Sponsorships & scholarships available — most learners join on a funded seat.
Q: What is the single most important idea in this course? A: That you must design for scale and institutional absorption from day one. Pilotitis is not a technology failure; it is a design failure committed in the funding proposal, when a project is built for demonstration rather than for survival. Almost everything else in the course — problem baselining, coalition-building, TCO, domestication, decision rules — is a way of operationalizing that one shift in mindset.
Q: How is "implementation science" different from project management or software delivery? A: Project management delivers a system on time and budget; implementation science makes the system survive — outliving staff turnover, donor cycles, and political change until its functioning depends on no particular project, person, or donor. The build is the easy part; the institutional embedding (financing, governance, ownership, learning) is the discipline this course teaches.
Q: We have a working pilot that everyone praises but it won't scale. Where do we start? A: Run a NASSS pre-mortem (Lesson 2.1) to find which of the seven domains are hot — usually the value proposition for frontline users, the organization's recurrent budget, or the wider system's financing. Then check the five design-for-scale decisions (Lesson 2.2): are you on the national architecture, do you know your unit economics, are you using existing cadres, are operations documented, and did you set decision rules? Praise is not adoption; baseline your adoption and performance honestly before investing another cycle.
Q: What exactly is the "donor cliff" and how do we avoid it? A: It is the abrupt stop that happens when grant money ends and no domestic budget line or reimbursement exists to carry the recurrent costs. You avoid it by domestication (Lesson 4.2): build an honest five-to-ten-year TCO, then schedule the migration of operating costs onto government budget, governed donor transitions, insurance/reimbursement, or disciplined PPPs — and write that transition plan into the funding proposal, not the exit report.
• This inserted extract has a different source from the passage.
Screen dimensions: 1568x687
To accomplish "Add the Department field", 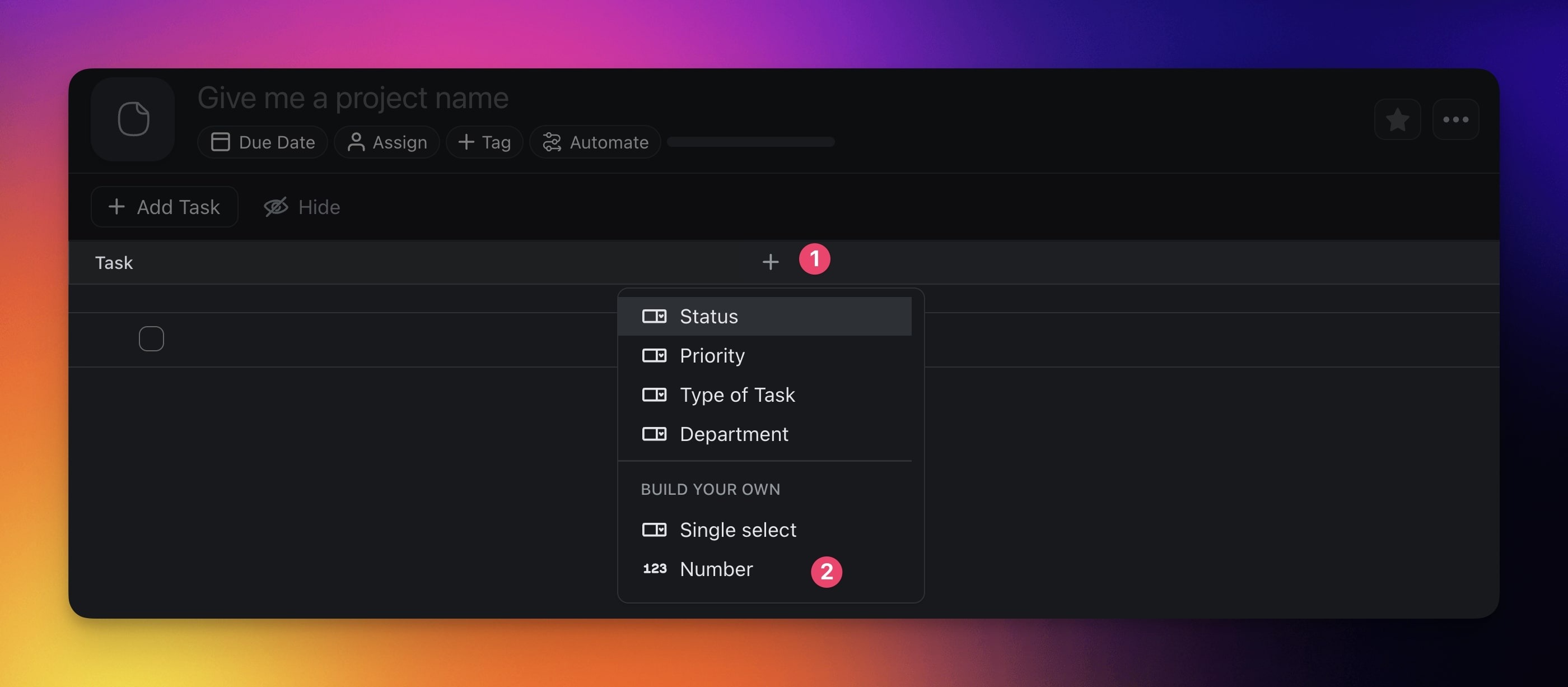I will click(x=734, y=434).
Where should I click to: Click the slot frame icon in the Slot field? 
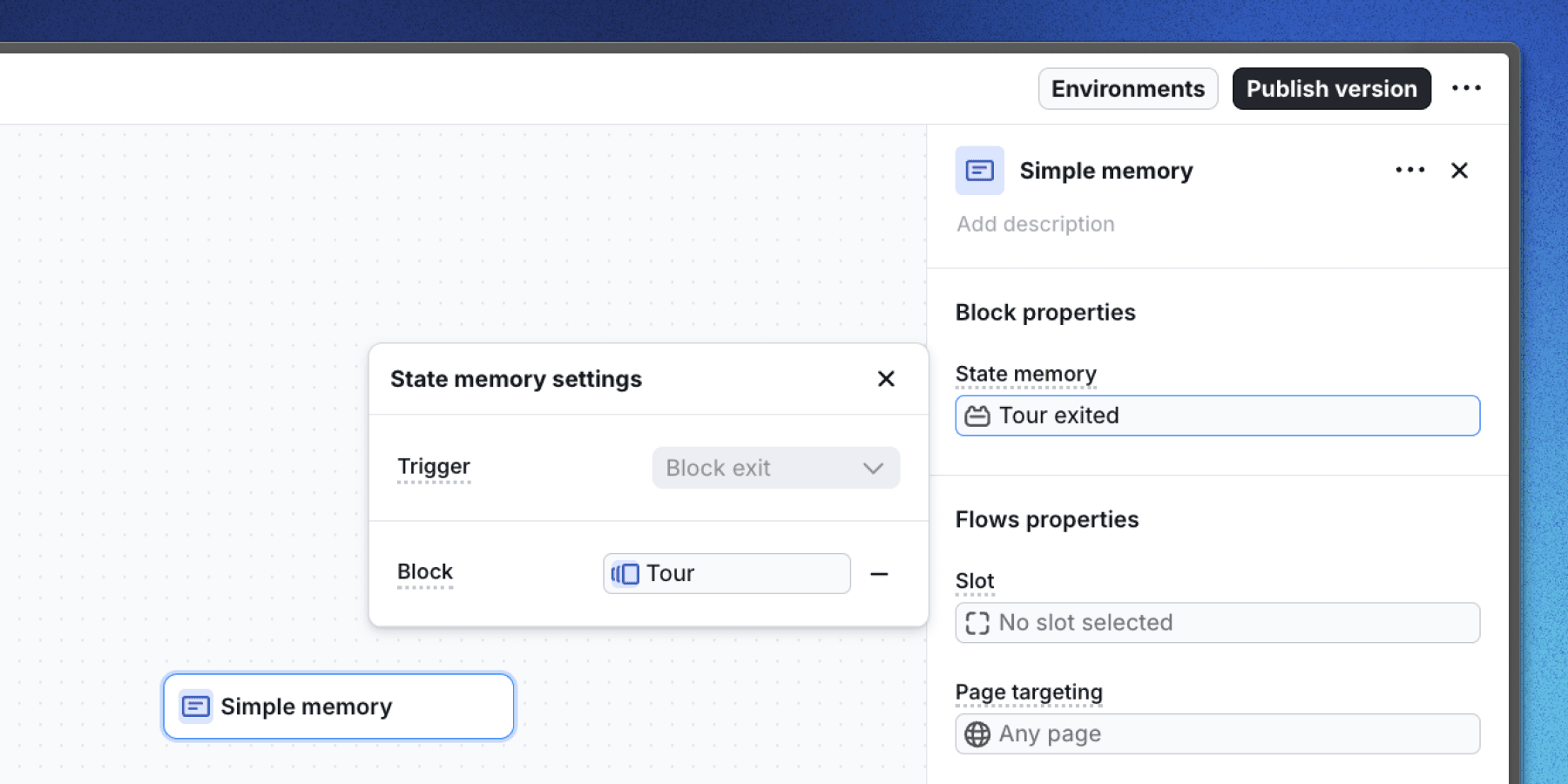pos(978,623)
Q: Why does the course insist that recurrent costs dominate, when devices and software look so expensive up front? A: Because over a five-to-ten-year horizon, hosting and connectivity, device replacement every three-to-five years, continuous onboarding for staff turnover, helpdesk and support, maintenance, and governance add up to far more than the one-off build. Pilot budgets fund the visible CapEx and omit the invisible OpEx — which is precisely why systems get built but not kept. A TCO over the real operating horizon makes this undeniable.
Q: Our health workers are resisting the new system. Isn't this just an attitude problem we can fix with training? A: Almost never. Resistance is usually rational — the tool adds workload, or they've seen tools break and vanish, or it exposes them to surveillance, or it inverts status. The fix is to manage the value equation (Lesson 3.1): co-design the workflow, keep dual paper-and-digital periods short and dated, deploy champions, sequence visible wins, and have respected clinicians (not IT staff) front the change. More training on top of a bad value equation just produces more resistance.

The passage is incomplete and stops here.